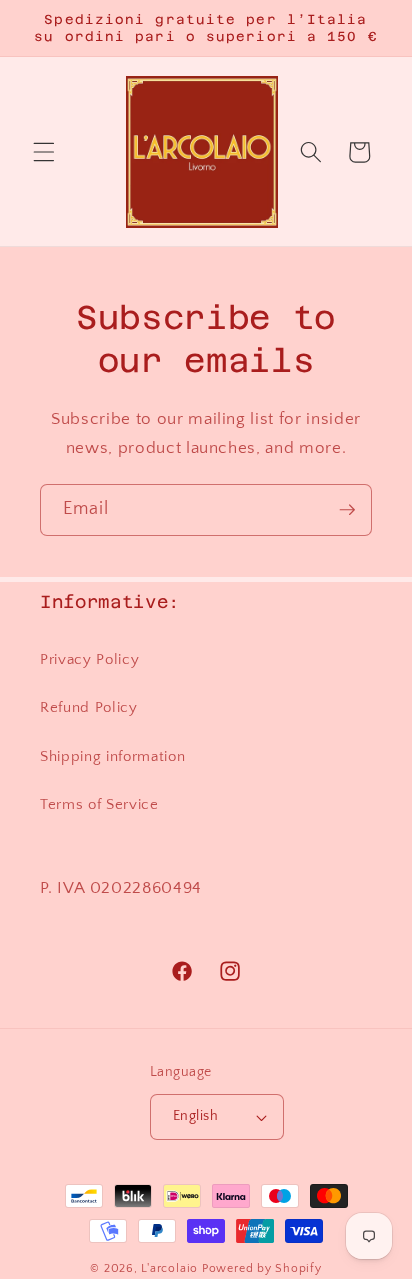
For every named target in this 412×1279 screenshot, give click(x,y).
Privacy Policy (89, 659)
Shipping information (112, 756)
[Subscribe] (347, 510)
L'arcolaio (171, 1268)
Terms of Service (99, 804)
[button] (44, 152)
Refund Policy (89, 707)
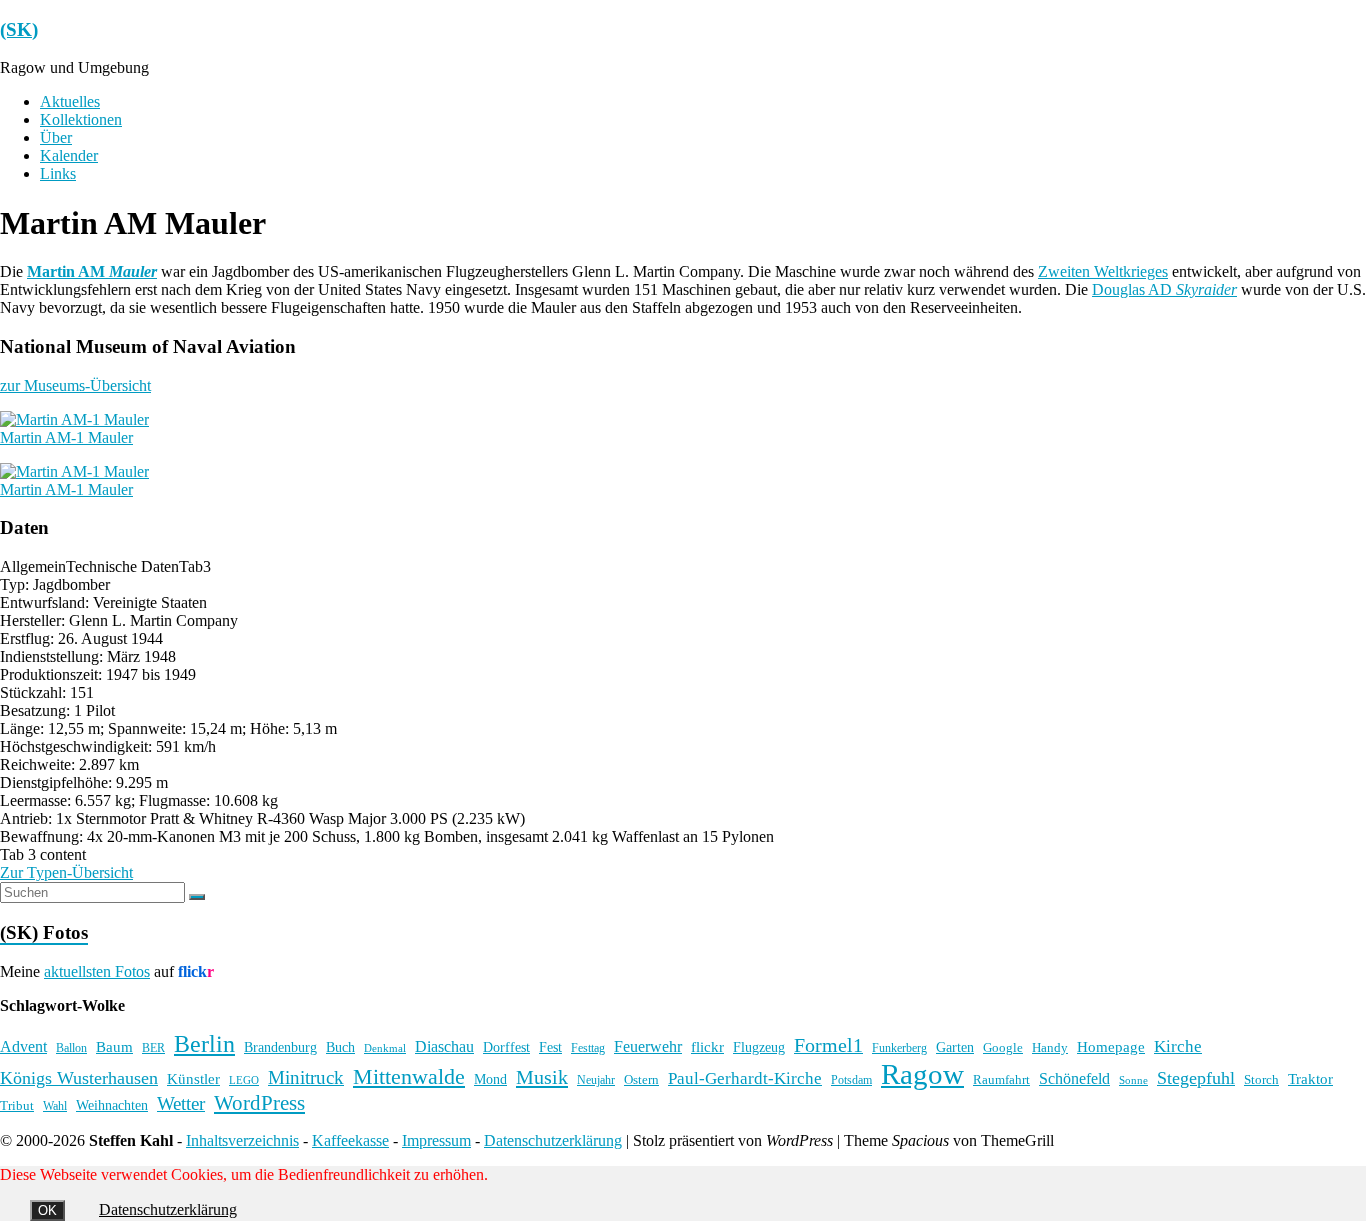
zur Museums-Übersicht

Exercise details:
What is needed here is an exact transcription of every record above, with images excluded.

The completed task:
For every named target in this 412×1279 screenshot, give click(x,y).
Privacy Policy (89, 659)
Shipping information (112, 756)
[Subscribe] (347, 510)
L'arcolaio (171, 1268)
Terms of Service (99, 804)
[button] (44, 152)
Refund Policy (89, 707)
zur Museums-Übersicht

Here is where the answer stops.